[[ DATA PROVIDED, beginning ]]

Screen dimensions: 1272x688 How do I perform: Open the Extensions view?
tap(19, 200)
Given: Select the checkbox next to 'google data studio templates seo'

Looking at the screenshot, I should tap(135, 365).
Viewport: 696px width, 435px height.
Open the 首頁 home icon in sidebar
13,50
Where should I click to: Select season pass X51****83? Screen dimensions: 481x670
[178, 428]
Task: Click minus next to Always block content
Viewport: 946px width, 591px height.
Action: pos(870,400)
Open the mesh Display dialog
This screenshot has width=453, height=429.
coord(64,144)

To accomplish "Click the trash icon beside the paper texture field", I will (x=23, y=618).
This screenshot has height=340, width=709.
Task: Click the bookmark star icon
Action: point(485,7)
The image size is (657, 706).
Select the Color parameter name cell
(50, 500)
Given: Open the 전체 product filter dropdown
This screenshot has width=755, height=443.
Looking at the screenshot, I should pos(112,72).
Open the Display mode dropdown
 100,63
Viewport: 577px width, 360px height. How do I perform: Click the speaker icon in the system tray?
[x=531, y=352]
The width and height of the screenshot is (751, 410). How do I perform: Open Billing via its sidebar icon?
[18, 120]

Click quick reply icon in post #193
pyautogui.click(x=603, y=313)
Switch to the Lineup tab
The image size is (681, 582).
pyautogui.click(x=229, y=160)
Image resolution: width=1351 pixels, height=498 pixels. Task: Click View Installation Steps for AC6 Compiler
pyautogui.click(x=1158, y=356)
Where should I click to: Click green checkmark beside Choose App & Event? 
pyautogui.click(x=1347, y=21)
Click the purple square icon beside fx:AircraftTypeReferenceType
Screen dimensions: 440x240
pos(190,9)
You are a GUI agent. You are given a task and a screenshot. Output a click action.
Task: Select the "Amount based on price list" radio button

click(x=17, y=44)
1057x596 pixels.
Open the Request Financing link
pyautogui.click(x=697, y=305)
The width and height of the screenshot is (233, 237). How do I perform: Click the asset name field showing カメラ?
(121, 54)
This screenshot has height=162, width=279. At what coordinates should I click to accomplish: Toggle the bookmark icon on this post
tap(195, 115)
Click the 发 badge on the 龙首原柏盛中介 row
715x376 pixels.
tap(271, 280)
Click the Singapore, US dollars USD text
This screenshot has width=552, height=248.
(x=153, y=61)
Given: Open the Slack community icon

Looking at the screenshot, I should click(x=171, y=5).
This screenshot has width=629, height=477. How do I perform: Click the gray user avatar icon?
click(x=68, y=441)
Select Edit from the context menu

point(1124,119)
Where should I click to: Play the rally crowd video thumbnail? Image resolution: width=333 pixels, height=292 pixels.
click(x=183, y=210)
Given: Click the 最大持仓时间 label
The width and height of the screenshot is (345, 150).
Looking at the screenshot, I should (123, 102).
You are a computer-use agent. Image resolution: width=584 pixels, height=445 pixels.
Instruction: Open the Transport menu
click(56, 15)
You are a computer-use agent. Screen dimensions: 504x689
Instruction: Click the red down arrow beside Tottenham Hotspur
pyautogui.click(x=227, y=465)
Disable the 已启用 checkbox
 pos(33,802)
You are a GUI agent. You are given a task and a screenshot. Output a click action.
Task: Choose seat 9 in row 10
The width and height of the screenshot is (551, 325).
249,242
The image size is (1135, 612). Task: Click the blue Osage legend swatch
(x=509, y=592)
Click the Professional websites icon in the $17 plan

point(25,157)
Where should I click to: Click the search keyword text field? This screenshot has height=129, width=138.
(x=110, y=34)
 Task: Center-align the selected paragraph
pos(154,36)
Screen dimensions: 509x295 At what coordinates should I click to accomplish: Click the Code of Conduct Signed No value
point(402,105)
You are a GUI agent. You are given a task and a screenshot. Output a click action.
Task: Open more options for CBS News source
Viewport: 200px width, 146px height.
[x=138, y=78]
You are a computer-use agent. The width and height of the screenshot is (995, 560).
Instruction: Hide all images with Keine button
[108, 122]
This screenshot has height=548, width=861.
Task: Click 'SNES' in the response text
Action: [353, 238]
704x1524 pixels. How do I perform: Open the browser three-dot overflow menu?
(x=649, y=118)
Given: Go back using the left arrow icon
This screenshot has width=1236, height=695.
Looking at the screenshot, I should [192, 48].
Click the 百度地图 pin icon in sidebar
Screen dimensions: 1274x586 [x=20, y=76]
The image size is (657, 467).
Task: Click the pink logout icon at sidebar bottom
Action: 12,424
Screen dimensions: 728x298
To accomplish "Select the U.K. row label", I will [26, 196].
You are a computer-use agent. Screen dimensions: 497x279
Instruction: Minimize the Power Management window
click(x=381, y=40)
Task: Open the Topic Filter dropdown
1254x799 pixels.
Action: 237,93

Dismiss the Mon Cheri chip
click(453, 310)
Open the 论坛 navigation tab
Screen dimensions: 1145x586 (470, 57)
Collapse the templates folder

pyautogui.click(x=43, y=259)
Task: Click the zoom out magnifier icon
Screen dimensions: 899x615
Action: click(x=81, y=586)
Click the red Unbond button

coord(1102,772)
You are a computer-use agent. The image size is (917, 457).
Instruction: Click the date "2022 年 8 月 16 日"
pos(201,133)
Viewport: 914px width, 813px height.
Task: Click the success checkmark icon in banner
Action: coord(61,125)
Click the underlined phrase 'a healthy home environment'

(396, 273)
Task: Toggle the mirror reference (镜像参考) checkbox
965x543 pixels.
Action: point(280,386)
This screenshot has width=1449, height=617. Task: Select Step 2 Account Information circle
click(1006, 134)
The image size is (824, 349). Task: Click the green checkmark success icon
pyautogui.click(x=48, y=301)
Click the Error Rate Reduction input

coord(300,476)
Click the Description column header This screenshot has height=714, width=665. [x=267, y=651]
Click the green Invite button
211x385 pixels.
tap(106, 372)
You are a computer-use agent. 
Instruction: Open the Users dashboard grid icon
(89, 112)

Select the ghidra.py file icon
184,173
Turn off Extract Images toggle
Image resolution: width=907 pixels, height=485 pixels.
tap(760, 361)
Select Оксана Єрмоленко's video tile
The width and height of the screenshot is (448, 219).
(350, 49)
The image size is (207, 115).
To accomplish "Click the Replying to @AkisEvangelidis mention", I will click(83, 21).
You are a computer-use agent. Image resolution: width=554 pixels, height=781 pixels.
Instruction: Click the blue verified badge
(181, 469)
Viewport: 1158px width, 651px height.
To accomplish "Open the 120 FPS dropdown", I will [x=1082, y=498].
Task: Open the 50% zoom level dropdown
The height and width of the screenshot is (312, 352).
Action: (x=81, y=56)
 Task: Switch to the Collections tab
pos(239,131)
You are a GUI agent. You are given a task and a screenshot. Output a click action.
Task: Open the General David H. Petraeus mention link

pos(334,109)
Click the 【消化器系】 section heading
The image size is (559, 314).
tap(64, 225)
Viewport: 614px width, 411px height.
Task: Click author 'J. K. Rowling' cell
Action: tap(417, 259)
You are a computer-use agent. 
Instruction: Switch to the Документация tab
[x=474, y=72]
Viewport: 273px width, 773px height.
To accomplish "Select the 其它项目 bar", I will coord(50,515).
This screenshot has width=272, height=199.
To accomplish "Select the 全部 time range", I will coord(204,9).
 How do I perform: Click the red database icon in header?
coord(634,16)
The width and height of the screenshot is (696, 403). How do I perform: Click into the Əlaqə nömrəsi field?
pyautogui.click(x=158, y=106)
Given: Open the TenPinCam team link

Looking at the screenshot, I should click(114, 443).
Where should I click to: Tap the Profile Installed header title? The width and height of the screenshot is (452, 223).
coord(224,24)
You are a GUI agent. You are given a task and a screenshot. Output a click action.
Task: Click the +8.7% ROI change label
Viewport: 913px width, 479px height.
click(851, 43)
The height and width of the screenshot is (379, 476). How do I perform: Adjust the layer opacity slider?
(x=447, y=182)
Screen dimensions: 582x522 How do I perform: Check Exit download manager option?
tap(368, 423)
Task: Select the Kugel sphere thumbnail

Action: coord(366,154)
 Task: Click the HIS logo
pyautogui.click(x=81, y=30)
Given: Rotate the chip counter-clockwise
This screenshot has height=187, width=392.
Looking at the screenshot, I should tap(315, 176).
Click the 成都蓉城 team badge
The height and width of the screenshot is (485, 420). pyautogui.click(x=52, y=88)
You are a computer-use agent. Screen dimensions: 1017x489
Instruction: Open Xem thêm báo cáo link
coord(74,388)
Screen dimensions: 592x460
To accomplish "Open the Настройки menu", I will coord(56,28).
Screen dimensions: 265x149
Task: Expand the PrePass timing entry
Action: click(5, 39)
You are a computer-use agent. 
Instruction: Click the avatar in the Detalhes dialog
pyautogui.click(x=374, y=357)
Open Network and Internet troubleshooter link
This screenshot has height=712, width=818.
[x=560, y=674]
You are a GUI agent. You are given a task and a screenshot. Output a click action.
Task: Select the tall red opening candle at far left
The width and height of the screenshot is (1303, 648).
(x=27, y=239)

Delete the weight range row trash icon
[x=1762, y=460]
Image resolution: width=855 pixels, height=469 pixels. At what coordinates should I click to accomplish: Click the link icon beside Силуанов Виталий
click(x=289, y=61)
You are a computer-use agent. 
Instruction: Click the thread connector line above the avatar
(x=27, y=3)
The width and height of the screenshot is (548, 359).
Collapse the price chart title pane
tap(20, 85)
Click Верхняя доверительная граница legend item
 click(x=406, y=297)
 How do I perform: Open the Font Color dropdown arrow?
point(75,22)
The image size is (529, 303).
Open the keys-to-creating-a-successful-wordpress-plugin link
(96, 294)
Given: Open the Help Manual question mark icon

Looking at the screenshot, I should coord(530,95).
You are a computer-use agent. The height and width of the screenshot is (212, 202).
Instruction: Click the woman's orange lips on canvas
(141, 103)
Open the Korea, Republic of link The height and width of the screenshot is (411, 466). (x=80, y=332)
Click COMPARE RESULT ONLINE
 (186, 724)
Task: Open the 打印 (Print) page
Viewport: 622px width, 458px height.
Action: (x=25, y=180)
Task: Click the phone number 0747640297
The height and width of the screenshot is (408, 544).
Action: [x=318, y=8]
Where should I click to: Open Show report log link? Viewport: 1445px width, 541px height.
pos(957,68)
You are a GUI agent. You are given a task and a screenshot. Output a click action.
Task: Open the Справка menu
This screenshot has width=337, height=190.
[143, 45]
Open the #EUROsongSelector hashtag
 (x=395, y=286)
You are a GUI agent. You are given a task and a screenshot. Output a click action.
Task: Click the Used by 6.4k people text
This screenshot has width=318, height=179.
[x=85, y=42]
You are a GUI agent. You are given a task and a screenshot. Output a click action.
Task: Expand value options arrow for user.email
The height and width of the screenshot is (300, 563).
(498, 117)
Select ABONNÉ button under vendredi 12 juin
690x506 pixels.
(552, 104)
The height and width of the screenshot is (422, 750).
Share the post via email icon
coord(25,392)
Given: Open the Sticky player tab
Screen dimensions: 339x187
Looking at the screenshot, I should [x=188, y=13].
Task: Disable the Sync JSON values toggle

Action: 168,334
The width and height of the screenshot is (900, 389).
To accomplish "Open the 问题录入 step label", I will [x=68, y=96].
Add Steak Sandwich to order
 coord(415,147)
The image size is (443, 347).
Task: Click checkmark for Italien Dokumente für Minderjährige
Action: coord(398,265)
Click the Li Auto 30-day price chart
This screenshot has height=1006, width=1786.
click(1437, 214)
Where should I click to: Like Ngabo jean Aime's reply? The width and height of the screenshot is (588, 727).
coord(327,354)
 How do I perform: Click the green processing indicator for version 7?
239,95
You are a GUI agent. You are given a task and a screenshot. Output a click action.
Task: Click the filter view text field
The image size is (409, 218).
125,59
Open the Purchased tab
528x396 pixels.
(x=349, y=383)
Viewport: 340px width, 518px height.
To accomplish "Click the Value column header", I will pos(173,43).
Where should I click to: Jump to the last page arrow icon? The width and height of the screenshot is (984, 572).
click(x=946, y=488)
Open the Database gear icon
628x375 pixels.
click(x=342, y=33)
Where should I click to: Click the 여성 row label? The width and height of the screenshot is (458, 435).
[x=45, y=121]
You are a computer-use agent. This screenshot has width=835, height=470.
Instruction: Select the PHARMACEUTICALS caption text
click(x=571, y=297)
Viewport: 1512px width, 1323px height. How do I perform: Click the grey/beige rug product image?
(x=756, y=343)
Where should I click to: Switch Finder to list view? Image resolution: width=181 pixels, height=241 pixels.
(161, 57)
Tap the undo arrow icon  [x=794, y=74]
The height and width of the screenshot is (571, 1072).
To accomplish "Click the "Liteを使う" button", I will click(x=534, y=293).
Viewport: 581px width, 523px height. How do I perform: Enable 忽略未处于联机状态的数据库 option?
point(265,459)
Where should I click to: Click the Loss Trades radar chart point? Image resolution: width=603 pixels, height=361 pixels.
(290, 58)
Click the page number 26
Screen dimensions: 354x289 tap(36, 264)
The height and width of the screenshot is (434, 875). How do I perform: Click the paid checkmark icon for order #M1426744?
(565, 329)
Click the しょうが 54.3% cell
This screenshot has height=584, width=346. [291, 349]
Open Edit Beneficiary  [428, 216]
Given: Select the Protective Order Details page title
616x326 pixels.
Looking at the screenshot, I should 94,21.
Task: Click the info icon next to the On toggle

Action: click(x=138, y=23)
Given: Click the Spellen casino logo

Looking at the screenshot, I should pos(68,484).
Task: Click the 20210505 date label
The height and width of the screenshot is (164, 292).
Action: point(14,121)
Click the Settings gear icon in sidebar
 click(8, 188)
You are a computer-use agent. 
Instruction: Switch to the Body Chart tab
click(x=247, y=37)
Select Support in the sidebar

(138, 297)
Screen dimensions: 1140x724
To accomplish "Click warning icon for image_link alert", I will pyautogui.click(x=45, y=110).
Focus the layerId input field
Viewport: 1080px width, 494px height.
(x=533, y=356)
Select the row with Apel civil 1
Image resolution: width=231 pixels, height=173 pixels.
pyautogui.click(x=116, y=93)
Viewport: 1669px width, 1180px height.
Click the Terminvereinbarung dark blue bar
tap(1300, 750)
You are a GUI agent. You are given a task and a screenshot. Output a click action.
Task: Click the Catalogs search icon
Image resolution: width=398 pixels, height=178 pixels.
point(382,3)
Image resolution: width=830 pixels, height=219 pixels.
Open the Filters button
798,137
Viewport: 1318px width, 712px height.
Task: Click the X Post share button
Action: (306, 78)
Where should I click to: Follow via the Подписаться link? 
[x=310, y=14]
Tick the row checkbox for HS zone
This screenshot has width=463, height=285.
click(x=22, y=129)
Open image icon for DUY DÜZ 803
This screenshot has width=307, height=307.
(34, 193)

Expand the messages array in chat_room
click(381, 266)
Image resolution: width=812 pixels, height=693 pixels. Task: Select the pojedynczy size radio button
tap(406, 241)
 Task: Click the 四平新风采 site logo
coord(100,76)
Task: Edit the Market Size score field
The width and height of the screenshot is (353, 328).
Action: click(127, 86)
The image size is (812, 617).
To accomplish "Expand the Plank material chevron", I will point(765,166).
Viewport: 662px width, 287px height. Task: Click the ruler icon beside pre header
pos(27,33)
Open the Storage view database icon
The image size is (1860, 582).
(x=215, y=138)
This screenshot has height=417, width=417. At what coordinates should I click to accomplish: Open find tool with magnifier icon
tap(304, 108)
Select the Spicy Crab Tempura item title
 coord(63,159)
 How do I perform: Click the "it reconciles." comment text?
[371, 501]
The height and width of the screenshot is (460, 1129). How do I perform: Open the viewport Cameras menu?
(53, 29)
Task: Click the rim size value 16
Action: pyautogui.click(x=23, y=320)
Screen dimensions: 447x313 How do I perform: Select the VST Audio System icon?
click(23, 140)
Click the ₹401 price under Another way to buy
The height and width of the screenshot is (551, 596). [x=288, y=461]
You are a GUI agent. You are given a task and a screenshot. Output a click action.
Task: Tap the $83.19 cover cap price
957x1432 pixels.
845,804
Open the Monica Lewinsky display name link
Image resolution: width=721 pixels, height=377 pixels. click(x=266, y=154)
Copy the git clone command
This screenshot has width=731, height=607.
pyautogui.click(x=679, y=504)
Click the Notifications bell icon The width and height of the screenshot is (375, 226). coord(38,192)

[[ DATA PROVIDED, end ]]

- **TASK GOAL**: Respond with the number of lines in the listing above that include the word "options", and with nothing more.

- **PROBLEM SOLUTION**: 2